Pour un euro cinquante, j’acquiers trois opuscules à la Petite Rockette. De la station Père-Lachaise je rejoins Saint-Lazare par le Trois et attends le train du retour à La Ville d’Argentan en poursuivant ma lecture du livre de David Rousset.
A la table voisine un trio de Rotariens composé de deux hommes et d’une femme quinquagénaires cherchent comment donner un peu de vie à leur association bourgeoise. Il est question de liant et de lien.
                                                              *
A Saint-Lazare, pires que les barrières à Morin, les barrières à Pécresse. Il faut y présenter son billet pour sortir de l’enclos qu’elles déterminent et dans lequel arrivent certains trains normands. Plutôt que de chercher le mien, je passe avec qui me précède, tel un fraudeur, m’attendant à ce qu’un agent de la Sûreté Ferroviaire me saute dessus.
                                                             *
Avenue Parmentier une vieille Antillaise me hèle : « Monsieur, monsieur, est-ce que vous pouvez m’aider à pousser la porte, elle est lourde. »
Il me faut appuyer sérieusement pour décoincer cette porte cochère.
-C’est la porte des Enfers, me dit cette charmante dame en s’excusant de m’avoir dérangé.

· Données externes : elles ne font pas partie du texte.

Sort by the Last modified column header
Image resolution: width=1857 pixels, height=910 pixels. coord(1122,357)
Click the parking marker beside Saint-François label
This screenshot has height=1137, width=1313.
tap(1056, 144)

                                                             *
La grande nouvelle de ce début d’année (pour moi du moins) : l’ouverture samedi prochain d’un troisième Book-Off rue Saint-Martin à la place du Gai Rossignol que j’avais trouvé fermé il y a quelques semaines et qui a fait faillite. Auparavant c’était l’un des Mona Lisait. Il avait été repris par des employé(e)s dont j’imagine le détresse.
Seul le rez-de-chaussée sera occupé. « Le sous-sol est en trop mauvais état, il n’a pas été entretenu », m’explique un employé de la boutique de Quatre Septembre.
Chez BéO, maison japonaise, on aime l’ordre et la propreté.